За спиной хрипло засмеялась Матрена.
— Ты зачем здесь? — рассердился Иван.
— Муж ты мне, хорошо с тобой… — продолжая смеяться, оголив пеньки полусгнивших коричневых зубов, ответила Матрена.
— Старуха ты.
— Муж молодой, сын вот будет…
— Врешь!
— Сдохла твоя Анка, сгорела, я сожгла! — На ввалившихся губах еще дрожала улыбка, а глаза наполнялись слезами, обидой и злостью.
— Сдохла! Сожгла! — выкрикивала Матрена, подступая к Ивану.
— Пропади ты!.. Уходи, бить буду! — бросил Иван. Но Матрена к нему подошла, обняла сухими жилистыми руками, стала целовать.
— Муж мой, не сердись, хорошо нам, олешек много, хорошо!..
Иван оторвал ее руки, толкнул в худую грудь. Матрена упала, но легко вскочила и, страшная в своей старческой свирепости, кинулась на Ивана. Он увернулся, и старуха снова упала. Ее костлявое грязное тело затряслось от бессильного плача. Иван, не оглядываясь, быстро пошел к бату.
— Не надо олешек, они, как аркан, дорогу закрыли… — Он столкнул на воду бат, но Матрена кинулась в воду, ухватилась за борт, опрокинула. Иван почувствовал цепкие холодные пальцы на своей шее, глотнул воды, хотел оторвать ее руки, но они, костлявые, держали крепко, — насмерть.
Ноги Ивана уперлись в твердый, намытый песок. Собрав силы, поднялся, стряхнул старуху. Ее понесло течением. Иван поймал ее за кухлянку, поволок к берегу. Но озверевшая старуха, став на ноги, снова кинулась на Ивана, и вода снова понесла их как обломки старого дерева.
Помогла привычка с детства ловко резать ремни на нерпичьих праздниках. Иван вытащил нож и обрезал свои волосы, в которые вцепилась Матрена. Вода разъединила их. Пока добирался до берега в тяжелой, намокшей одежде, Матрена исчезла в текучей круговерти воды.
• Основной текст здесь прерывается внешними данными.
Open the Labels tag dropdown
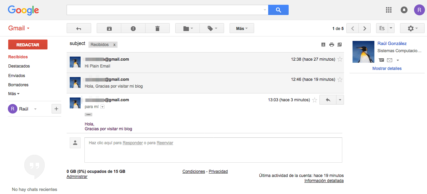pos(212,28)
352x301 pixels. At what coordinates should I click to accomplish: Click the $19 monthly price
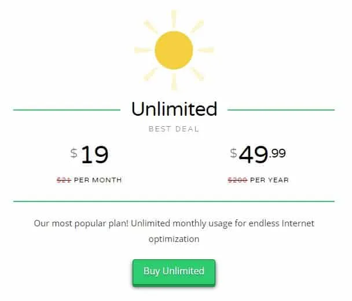pos(89,154)
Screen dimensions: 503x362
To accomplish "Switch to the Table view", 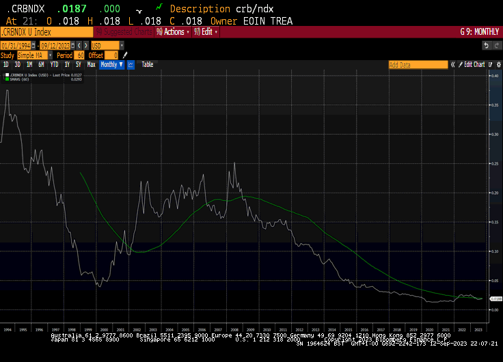I will [148, 64].
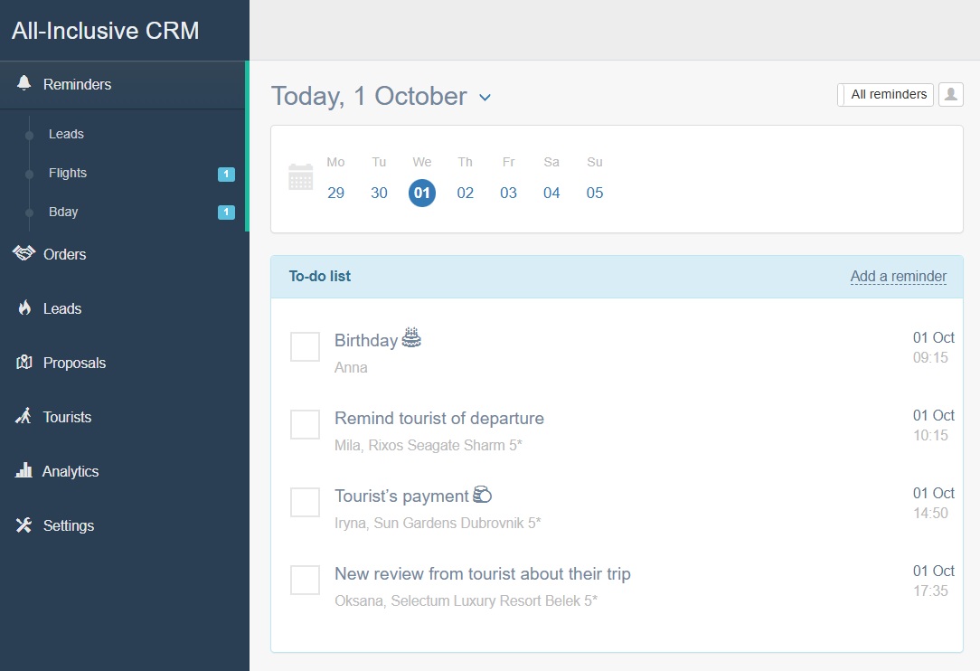Open Analytics via the bar chart icon
The height and width of the screenshot is (671, 980).
(23, 471)
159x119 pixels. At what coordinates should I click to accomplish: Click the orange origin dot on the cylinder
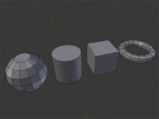68,64
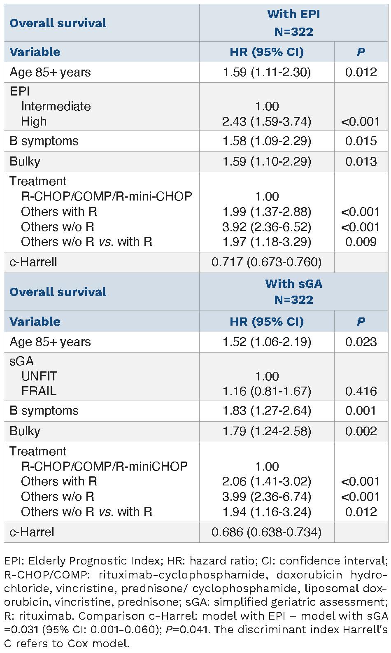This screenshot has width=391, height=653.
Task: Click the P value 0.416
Action: 361,391
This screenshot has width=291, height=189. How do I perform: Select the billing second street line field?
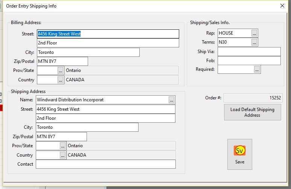pyautogui.click(x=108, y=43)
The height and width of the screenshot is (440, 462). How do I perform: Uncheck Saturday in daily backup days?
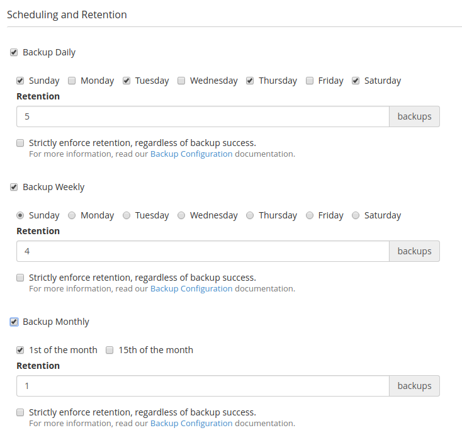(x=356, y=81)
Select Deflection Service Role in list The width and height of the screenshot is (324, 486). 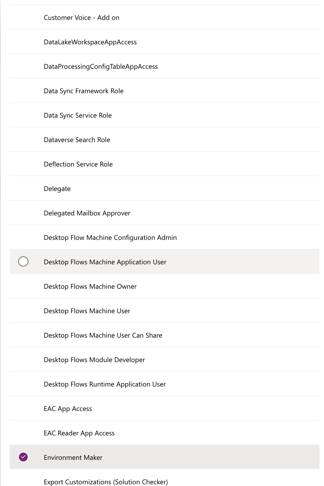click(78, 164)
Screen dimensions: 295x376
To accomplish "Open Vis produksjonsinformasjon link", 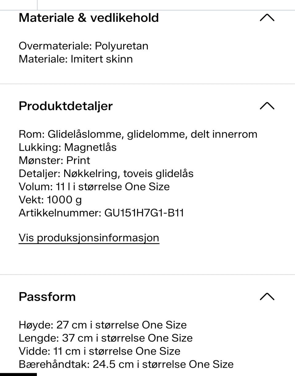I will coord(89,237).
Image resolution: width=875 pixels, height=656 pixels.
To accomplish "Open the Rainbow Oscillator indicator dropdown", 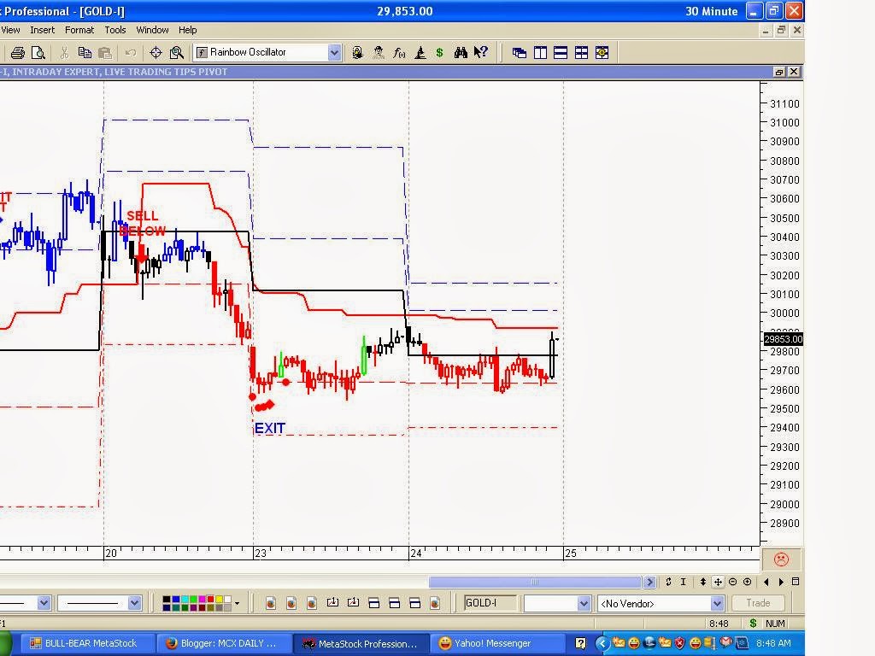I will (334, 52).
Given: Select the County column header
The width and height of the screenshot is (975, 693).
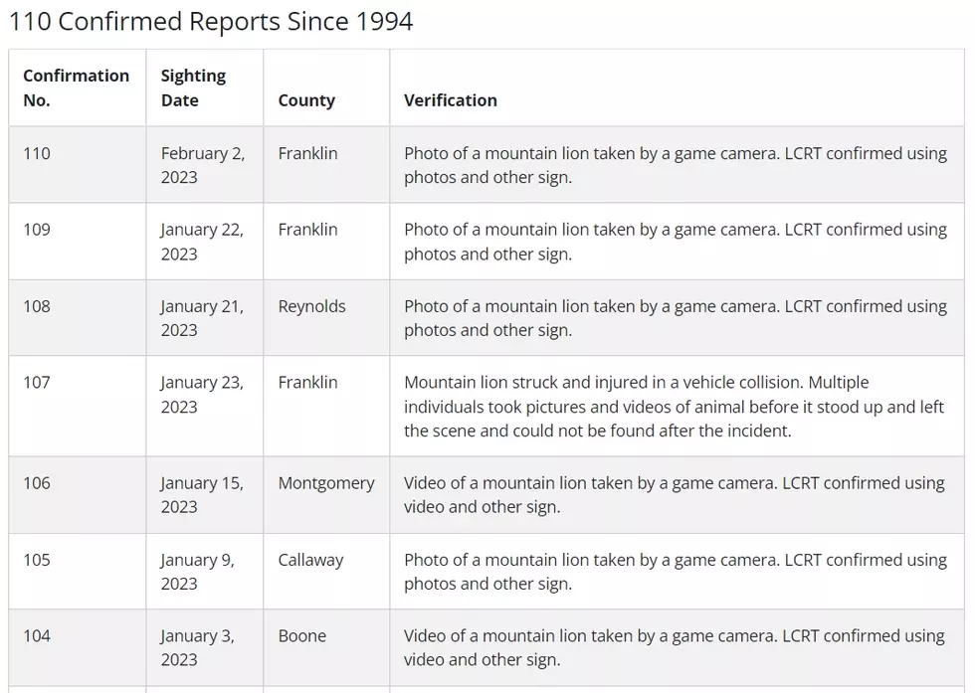Looking at the screenshot, I should pos(326,87).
Опрокинутый бат уже чуть виднелся, покачиваясь вдалеке. На песке вверх колесами валялась машина.
Иван поднял ее, дрожащими пальцами очистил от песка, прошептал:
— Бумага с Анкой пропала, бат унесло, Матрены нет, страх есть, один буду. Плохо, совсем плохо…
Прижав игрушку к груди, он упал на траву и громко заплакал. А солнце, склонив к западу свой диск, плеснуло теплые лучи на синь, на вершины деревьев и скрылось за неровными зубцами гор.
Шумливо дышит протока, и, казалось Ивану, она, светлая, вечно живая, жалеет его и, тяжело вздыхая, шепчет: "пей-пей-пей". Он перестал плакать, послушно встал, зачерпнул ладонями воды, напился, вымыл лицо, сел на выброшенную водой корягу и, напрягая зрение, стал всматриваться в восточный берег, но там было темно и тихо. Сердце тоскливо сжималось, появилось страстное желание уйти к людям, к Матвею, Егору. Табун оленей стоял где-то в темноте, но желание быть среди людей, жить среди них, понять то новое, что принесли русские, было сильнее привязанности к оленям. Как уйти? На пути много быстрых глубоких проток, а бата нет. Он, легкий, длинный, покачиваясь на волнах, уплывал все дальше.
— Догнать бы надо было, поймать, да Матрена… — Искаженное злостью лицо старухи наплывало и наплывало. Ивану стало страшно возле речки. Оглядываясь, он торопливо пошел к юрте.